TASK DESCRIPTION -> Could you copy every entry exactly, with nothing changed?

--- GIVEN RECORDS Enclosed Below ---

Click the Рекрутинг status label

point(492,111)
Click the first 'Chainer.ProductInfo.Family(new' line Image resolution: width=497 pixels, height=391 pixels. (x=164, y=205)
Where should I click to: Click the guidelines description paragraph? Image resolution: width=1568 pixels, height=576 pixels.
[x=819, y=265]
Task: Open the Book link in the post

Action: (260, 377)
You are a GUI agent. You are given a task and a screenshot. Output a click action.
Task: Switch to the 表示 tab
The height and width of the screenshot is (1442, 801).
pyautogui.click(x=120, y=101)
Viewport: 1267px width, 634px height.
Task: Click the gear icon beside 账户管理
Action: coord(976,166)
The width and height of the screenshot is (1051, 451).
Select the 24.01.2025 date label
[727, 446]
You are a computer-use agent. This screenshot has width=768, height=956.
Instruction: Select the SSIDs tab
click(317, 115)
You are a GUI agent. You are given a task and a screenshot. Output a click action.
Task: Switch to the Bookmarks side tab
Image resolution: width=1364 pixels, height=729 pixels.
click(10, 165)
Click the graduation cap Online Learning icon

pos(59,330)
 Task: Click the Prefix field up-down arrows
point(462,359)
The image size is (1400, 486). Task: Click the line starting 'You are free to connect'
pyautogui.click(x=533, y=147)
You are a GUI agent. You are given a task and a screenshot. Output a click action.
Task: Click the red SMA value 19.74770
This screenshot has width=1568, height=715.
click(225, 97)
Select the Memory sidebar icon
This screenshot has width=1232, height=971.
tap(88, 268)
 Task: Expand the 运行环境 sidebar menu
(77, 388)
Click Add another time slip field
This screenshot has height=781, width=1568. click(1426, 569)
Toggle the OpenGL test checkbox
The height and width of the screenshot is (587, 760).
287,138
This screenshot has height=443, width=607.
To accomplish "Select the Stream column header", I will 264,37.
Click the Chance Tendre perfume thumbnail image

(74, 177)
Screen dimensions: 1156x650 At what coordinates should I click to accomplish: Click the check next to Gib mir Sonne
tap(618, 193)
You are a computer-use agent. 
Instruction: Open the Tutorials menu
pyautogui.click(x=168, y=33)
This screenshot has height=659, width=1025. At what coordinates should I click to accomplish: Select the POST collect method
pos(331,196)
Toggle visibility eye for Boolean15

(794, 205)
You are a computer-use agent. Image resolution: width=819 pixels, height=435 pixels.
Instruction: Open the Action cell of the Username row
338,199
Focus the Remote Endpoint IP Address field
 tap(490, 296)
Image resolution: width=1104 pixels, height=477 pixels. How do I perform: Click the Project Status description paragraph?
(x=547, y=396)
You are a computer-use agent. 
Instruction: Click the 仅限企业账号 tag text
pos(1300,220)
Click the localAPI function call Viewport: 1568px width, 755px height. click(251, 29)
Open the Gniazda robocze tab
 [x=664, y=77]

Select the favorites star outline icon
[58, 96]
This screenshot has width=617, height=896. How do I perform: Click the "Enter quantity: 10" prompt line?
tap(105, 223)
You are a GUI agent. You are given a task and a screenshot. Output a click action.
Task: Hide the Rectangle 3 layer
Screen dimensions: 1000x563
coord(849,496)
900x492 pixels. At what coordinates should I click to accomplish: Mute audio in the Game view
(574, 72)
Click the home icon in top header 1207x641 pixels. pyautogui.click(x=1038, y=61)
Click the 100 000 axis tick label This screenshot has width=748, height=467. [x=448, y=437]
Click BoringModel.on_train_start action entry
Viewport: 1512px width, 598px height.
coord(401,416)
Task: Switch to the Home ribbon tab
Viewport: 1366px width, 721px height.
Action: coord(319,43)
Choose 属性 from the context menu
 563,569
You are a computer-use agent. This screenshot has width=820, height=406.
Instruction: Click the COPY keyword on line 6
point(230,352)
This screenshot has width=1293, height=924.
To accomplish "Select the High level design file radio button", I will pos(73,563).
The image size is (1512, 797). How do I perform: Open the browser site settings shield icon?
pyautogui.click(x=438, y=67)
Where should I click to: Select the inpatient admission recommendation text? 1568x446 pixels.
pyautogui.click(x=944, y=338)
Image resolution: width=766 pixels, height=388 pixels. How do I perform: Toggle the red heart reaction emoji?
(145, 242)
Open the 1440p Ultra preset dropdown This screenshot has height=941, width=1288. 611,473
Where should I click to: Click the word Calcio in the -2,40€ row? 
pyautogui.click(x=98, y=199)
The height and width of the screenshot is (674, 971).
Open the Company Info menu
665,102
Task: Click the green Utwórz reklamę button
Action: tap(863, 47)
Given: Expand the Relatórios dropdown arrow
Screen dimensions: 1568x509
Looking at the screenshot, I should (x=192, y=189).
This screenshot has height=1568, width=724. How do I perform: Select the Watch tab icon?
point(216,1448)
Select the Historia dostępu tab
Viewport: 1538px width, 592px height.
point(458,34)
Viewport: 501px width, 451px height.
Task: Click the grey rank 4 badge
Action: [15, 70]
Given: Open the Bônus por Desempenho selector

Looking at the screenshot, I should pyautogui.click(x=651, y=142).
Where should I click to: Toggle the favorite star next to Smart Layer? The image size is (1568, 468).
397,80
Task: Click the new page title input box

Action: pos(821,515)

--- End of Enclosed GIVEN RECORDS ---

EXERCISE OUTPUT ->
Click the Рекрутинг status label

point(492,111)
Click the first 'Chainer.ProductInfo.Family(new' line Image resolution: width=497 pixels, height=391 pixels. (x=164, y=205)
Where should I click to: Click the guidelines description paragraph? Image resolution: width=1568 pixels, height=576 pixels.
[x=819, y=265]
Task: Open the Book link in the post

Action: (260, 377)
You are a GUI agent. You are given a task and a screenshot. Output a click action.
Task: Switch to the 表示 tab
The height and width of the screenshot is (1442, 801).
pyautogui.click(x=120, y=101)
Viewport: 1267px width, 634px height.
Task: Click the gear icon beside 账户管理
Action: coord(976,166)
The width and height of the screenshot is (1051, 451).
Select the 24.01.2025 date label
[727, 446]
You are a computer-use agent. This screenshot has width=768, height=956.
Instruction: Select the SSIDs tab
click(317, 115)
You are a GUI agent. You are given a task and a screenshot. Output a click action.
Task: Switch to the Bookmarks side tab
Image resolution: width=1364 pixels, height=729 pixels.
click(10, 165)
Click the graduation cap Online Learning icon

pos(59,330)
 Task: Click the Prefix field up-down arrows
point(462,359)
The image size is (1400, 486). Task: Click the line starting 'You are free to connect'
pyautogui.click(x=533, y=147)
You are a GUI agent. You are given a task and a screenshot. Output a click action.
Task: Click the red SMA value 19.74770
This screenshot has width=1568, height=715.
click(225, 97)
Select the Memory sidebar icon
This screenshot has width=1232, height=971.
tap(88, 268)
 Task: Expand the 运行环境 sidebar menu
(77, 388)
Click Add another time slip field
This screenshot has height=781, width=1568. click(1426, 569)
Toggle the OpenGL test checkbox
The height and width of the screenshot is (587, 760).
287,138
This screenshot has height=443, width=607.
To accomplish "Select the Stream column header", I will 264,37.
Click the Chance Tendre perfume thumbnail image

(74, 177)
Screen dimensions: 1156x650 At what coordinates should I click to accomplish: Click the check next to Gib mir Sonne
tap(618, 193)
You are a computer-use agent. 
Instruction: Open the Tutorials menu
pyautogui.click(x=168, y=33)
This screenshot has height=659, width=1025. At what coordinates should I click to accomplish: Select the POST collect method
pos(331,196)
Toggle visibility eye for Boolean15

(794, 205)
You are a computer-use agent. Image resolution: width=819 pixels, height=435 pixels.
Instruction: Open the Action cell of the Username row
338,199
Focus the Remote Endpoint IP Address field
 tap(490, 296)
Image resolution: width=1104 pixels, height=477 pixels. How do I perform: Click the Project Status description paragraph?
(x=547, y=396)
You are a computer-use agent. 
Instruction: Click the 仅限企业账号 tag text
pos(1300,220)
Click the localAPI function call Viewport: 1568px width, 755px height. click(251, 29)
Open the Gniazda robocze tab
 [x=664, y=77]

Select the favorites star outline icon
[58, 96]
This screenshot has width=617, height=896. How do I perform: Click the "Enter quantity: 10" prompt line?
tap(105, 223)
You are a GUI agent. You are given a task and a screenshot. Output a click action.
Task: Hide the Rectangle 3 layer
Screen dimensions: 1000x563
coord(849,496)
900x492 pixels. At what coordinates should I click to accomplish: Mute audio in the Game view
(574, 72)
Click the home icon in top header 1207x641 pixels. pyautogui.click(x=1038, y=61)
Click the 100 000 axis tick label This screenshot has width=748, height=467. [x=448, y=437]
Click BoringModel.on_train_start action entry
Viewport: 1512px width, 598px height.
coord(401,416)
Task: Switch to the Home ribbon tab
Viewport: 1366px width, 721px height.
Action: coord(319,43)
Choose 属性 from the context menu
 563,569
You are a computer-use agent. This screenshot has width=820, height=406.
Instruction: Click the COPY keyword on line 6
point(230,352)
This screenshot has width=1293, height=924.
To accomplish "Select the High level design file radio button", I will pos(73,563).
The image size is (1512, 797). How do I perform: Open the browser site settings shield icon?
pyautogui.click(x=438, y=67)
Where should I click to: Select the inpatient admission recommendation text? 1568x446 pixels.
pyautogui.click(x=944, y=338)
Image resolution: width=766 pixels, height=388 pixels. How do I perform: Toggle the red heart reaction emoji?
(145, 242)
Open the 1440p Ultra preset dropdown This screenshot has height=941, width=1288. 611,473
Where should I click to: Click the word Calcio in the -2,40€ row? 
pyautogui.click(x=98, y=199)
The height and width of the screenshot is (674, 971).
Open the Company Info menu
665,102
Task: Click the green Utwórz reklamę button
Action: tap(863, 47)
Given: Expand the Relatórios dropdown arrow
Screen dimensions: 1568x509
Looking at the screenshot, I should (x=192, y=189).
This screenshot has height=1568, width=724. How do I perform: Select the Watch tab icon?
point(216,1448)
Select the Historia dostępu tab
Viewport: 1538px width, 592px height.
point(458,34)
Viewport: 501px width, 451px height.
Task: Click the grey rank 4 badge
Action: [15, 70]
Given: Open the Bônus por Desempenho selector

Looking at the screenshot, I should pyautogui.click(x=651, y=142).
Where should I click to: Toggle the favorite star next to Smart Layer? The image size is (1568, 468).
397,80
Task: Click the new page title input box

Action: pos(821,515)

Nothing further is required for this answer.